◆ Exercise tasks ◆
• 1. In the word-definition page, how many goals had Paul Ince's side conceded in the league before the fixture?
• 2. Do these statements agree with the word-definition page? (a) Parsimonious is defined as including "frugal to excess." (b) The verb sense of niggard is marked as transitive only. (c) One example sentence for parsimonious mentions a maximum-parsimony method.
• 3. Extend the word-definition page, picking up right after its final example sentence.

◆ Page extract ◆
╭──
(n.) A person meanly close and covetous; one who spends grudgingly; a stingy, parsimonous fellow; a miser.
(a.) Like a niggard; meanly covetous or parsimonious; niggardly; miserly; stingy.
(v. t. & i.) To act the niggard toward; to be niggardly.
Example Sentences:
(1) British feminists being as niggardly in the Sun 's respect as they are about subsidising lap-dancing clubs, visiting Formula One brothels and subscribing to the late men's magazine, Nuts , a periodical brought to its knees by jealous harpies.
(2) If a 'niggardly' attitude is taken this will be impossible".
(3) Yet in a world that accepts same sex-marriage they see such “niggardly exemptions” as not enough to guarantee their freedom.
(4) Despite spending only "tuppence" in the transfer window and losing 16 players in the summer, Paul Ince has moulded a niggardly side; they had conceded only two goals in the league and kept three clean sheets before this fixture.
Parsimonious
Definition:
(a.) Exhibiting parsimony; sparing in expenditure of money; frugal to excess; penurious; niggardly; stingy.
Example Sentences:
(1) The sequence data were used to infer phylogeny by using a maximum-parsimony method, an evolutionary-distance method, and the evolutionary-parsimony method.
(2) The efficient and reliable assessment of general community health requires the development of comprehensive and parsimonious measures of proven validity.
(3) The most parsimonious explanation of this result is that much genetic drift accompanied the establishment of local populations in cities and that there has been little subsequent gene flow.
(4) With benzodiazepines, StD of memory retrieval conceivably constitutes a parsimonious explanation of the anxiolytic and untoward (amnesic, drug dependence) actions of these drugs.
(5) The affiliations of the oligohymenophoreans were assessed using both distance matrix (DM) and maximum parsimony (MP) analyses.
╰──
◆ Available data ◆
╭──
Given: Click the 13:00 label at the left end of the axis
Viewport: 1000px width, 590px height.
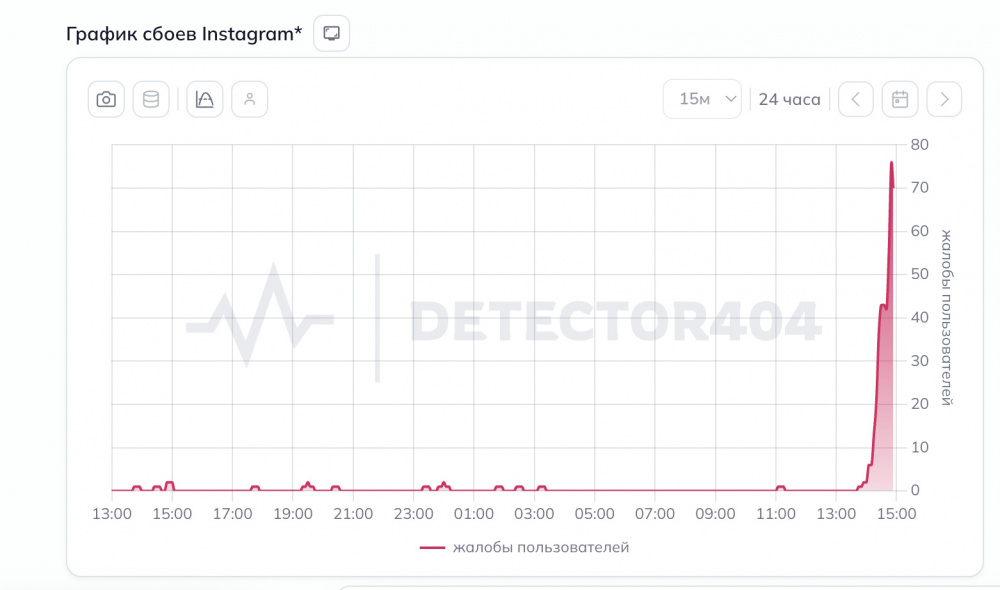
╰──
◆ Responses ◆
• 1. Only two goals.

• 2.
(a) Yes: "frugal to excess"
(b) No: "(v. t. & i.)"
(c) Yes: "by using a maximum-parsimony method"

• 3.
(6) Maximum-parsimony analyses of the total data set of 67 vertebrate alpha A sequences support the monophyletic origin of alligator, tegu, and birds and favor the grouping of crocodilians and birds as surviving sister groups in the subclass Archosauria.
(7) Faced with the realities of Britain's rickety finances, chancellors and shadow chancellors of all parties have frequently turned parsimonious.
(8) The site-by-site parsimony analysis was also used to determine the 3' boundary of each catarrhine species-specific conversion.
(9) The patterns of continuity and change in planning status from pregnancy to pregnancy provide a parsimonious description of reproductive behavior over the course of the life cycle and of the major trends in planning in the recent past.
(10) Phylogenetic trees constructed by both the maximum parsimony method and the neighbor-joining method were highly congruent.
(11) A parsimonious phylogenetic tree suggests that aphA1-IAB evolved from an ancestral form that is closely related or identical to the aphA1 found in Tn903.
(12) The most parsimonious and maximum-likelihood trees both separated the Coleoptera and Neuroptera, but this separation was not statistically significant.
(13) Furthermore, because he fails to take a full count of the number of parameters used in his autoregressive model his argument from parsimony is flawed.
(14) Using regressive logistic models, we analyzed familial aggregation of birth defects among relatives of infants with OM and GA. An autosomal recessive model of inheritance was found to be the most parsimonious explanation for the families of infants with isolated OM or GA.
(15) It was concluded that ARIMA models may, in some cases, produce the most parsimonious model, but in other cases they may miss important process behaviors.
(16) Data from a 52-item self-administered Activities of Daily Living (ADL) Self-Care Scale designed for persons diagnosed with multiple sclerosis (MS) were refactored for the purpose of achieving scale parsimony and clarifying interrelationships among ADL self-care behaviors.
(17) Overall, there is structural and computational economy, or even parsimony.
(18) Thus, whereas a change in central MSH sensitivity may contribute to reduced fever in aged homeotherms, a reduction in central pyrogen receptors appears to be the most parsimonious explanation.
(19) Fourteen thioredoxin sequences were used to construct a minimal phylogenetic tree by using parsimony.
(20) For simplicity the emphasis is placed more on parsimony than on sequence homology in the present study, though both are certainly important.